Obviously a change of scenery would bring with it a lot of questions about fit and role. And a bigger contract will carry with it a new set of expectations. But even if he stays with the Spurs, there might be new challenges ahead for Patty.
Ginobili is playing with the Argentinian national team this summer, which means he will probably see his minutes reduced and will get some nights off, all the better to prevent injuries. But that might not be enough and Manu might miss serious time. What happens to Mills then? Patty was significantly better with Manu on the court. Playing him in two-point guard lineups next to Parker could work on offense, but will force him out of his comfort zone on defense. And it's also possible that his role is reduced instead of expanded. Joseph has showed progression in his game and could earn some steady minutes. Can the two play together? Are there enough minutes to go around?
The situation with Tiago Splitter, in which he was re-signed to a significant contract but wasn't asked to do anything he wasn't capable of simply because he was highly compensated, leads me to believe the team would handle a potential Mills raise the same way. But what about Patty's expectations? He's still a young guy. He might want to try and figure out if he's more than just a shooter.
No matter what happens, if he stays or if he leaves, a lot will change for Mills next season.
Should the Spurs retain Mills?
Absolutely, as long as the money is not outrageous. There are legitimate concerns about his potential effectiveness in a different role. If Ginobili gets hurt or Joseph carves into his minutes, what Patty did last season will be meaningless in terms of how he fits with the team. But it's impossible to foresee those things happening at this point. And if nothing unexpected happens, Mills will be the ideal point guard for the Spurs' second unit. It's unlikely Mills develops into a traditional point guard or an elite scorer. But the Spurs don't need him to.
He's also just 25 years old and unless his 3-point shot abandons him, he will be easily tradeable if things don't work out with the Spurs.
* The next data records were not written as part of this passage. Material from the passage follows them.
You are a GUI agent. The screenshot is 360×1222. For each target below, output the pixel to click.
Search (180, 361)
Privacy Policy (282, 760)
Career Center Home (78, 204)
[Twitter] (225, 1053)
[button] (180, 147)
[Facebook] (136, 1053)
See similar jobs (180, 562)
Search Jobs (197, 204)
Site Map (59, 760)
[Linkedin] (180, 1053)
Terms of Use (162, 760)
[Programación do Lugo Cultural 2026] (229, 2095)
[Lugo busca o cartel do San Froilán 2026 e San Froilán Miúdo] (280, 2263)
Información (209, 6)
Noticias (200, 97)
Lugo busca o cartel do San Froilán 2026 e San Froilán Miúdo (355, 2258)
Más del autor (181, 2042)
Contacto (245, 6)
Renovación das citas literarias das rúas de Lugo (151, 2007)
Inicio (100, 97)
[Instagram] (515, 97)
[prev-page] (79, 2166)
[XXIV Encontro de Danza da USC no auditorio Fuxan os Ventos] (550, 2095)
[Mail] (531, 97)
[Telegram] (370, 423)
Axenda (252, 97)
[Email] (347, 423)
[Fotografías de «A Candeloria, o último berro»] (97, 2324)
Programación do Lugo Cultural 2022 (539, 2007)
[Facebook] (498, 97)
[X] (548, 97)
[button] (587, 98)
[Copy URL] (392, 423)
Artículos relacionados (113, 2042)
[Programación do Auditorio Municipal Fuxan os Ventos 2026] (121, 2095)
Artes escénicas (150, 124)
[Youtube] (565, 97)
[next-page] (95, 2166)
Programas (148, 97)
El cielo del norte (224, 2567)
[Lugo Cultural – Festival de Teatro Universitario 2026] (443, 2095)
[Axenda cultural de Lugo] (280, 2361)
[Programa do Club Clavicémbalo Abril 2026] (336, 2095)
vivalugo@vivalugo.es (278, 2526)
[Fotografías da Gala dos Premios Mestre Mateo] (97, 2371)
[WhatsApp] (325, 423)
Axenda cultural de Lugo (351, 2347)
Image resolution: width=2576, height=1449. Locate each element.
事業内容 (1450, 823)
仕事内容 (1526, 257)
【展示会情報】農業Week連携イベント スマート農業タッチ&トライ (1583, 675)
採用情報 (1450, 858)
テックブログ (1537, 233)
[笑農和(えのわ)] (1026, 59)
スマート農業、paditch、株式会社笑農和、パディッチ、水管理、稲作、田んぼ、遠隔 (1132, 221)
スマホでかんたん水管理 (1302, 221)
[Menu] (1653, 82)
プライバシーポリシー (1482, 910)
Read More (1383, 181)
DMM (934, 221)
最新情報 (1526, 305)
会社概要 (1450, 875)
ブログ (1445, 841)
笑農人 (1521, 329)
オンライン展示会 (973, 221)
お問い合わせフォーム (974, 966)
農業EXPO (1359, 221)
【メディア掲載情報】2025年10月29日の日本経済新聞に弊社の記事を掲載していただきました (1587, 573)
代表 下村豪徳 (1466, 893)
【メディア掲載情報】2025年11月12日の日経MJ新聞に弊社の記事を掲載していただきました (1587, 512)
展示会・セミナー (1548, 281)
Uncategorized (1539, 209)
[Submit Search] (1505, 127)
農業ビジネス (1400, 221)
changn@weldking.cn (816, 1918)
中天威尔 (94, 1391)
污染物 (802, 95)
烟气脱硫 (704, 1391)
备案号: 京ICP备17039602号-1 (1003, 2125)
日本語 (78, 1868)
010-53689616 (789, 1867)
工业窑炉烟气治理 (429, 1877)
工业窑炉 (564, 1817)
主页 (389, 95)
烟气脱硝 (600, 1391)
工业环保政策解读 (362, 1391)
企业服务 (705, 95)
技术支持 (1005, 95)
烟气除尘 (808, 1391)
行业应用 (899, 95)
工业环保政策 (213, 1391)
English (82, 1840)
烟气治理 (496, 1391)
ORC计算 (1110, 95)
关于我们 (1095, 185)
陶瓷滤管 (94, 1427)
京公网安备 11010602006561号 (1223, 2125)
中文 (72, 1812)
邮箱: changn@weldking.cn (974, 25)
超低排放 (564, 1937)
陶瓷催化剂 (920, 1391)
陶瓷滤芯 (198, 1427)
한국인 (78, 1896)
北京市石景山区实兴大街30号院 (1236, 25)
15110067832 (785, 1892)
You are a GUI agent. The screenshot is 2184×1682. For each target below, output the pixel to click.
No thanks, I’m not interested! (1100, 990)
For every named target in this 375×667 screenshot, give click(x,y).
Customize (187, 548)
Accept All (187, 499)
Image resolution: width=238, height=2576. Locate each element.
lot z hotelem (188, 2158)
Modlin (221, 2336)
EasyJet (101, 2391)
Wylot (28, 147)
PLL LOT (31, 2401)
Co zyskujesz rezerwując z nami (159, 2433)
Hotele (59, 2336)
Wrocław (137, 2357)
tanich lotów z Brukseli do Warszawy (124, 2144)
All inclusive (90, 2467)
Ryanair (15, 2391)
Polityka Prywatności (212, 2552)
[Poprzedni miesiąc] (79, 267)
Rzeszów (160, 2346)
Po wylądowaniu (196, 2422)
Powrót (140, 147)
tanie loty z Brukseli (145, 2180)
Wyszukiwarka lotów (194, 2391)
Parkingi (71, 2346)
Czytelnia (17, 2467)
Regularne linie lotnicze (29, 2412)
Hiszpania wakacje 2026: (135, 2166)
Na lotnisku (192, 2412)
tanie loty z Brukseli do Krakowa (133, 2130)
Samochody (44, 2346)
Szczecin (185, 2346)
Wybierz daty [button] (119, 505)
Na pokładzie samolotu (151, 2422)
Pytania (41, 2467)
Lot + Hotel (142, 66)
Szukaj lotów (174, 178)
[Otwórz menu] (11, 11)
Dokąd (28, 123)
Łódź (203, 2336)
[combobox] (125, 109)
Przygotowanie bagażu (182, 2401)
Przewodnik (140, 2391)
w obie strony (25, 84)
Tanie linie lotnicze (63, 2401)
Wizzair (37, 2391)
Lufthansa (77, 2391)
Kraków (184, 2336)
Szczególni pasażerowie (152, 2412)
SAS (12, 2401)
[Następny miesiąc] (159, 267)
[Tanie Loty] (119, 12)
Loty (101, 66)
So the risk is minimal.
Considering the great fit with his teammates on the floor and with the culture of the franchise off the floor, it would be foolish to let Mills walk if it's at all possible to retain him on a reasonable salary.
Here's where things get tricky. Ideally, Mills signs a three-year, $13 million contract. That deal would be short enough to be tradeable and low enough in terms of dollars that it wouldn't really affect the Spurs' cap situation in a major way. There's also precedent, with J.J. Barea getting a similar deal after helping the Mavs win a title. It's a reasonable contract.
But Mills might want more. This will be his first big contract. He might want to secure a longer deal or more money. Whether that's rational or not with all those other quality point guards in the market remains to be seen. But the Spurs might not be willing to be too patient, considering they have Joseph waiting in the wings.
Hopefully, both parties come to an agreement early, because Mills and the Spurs need each other.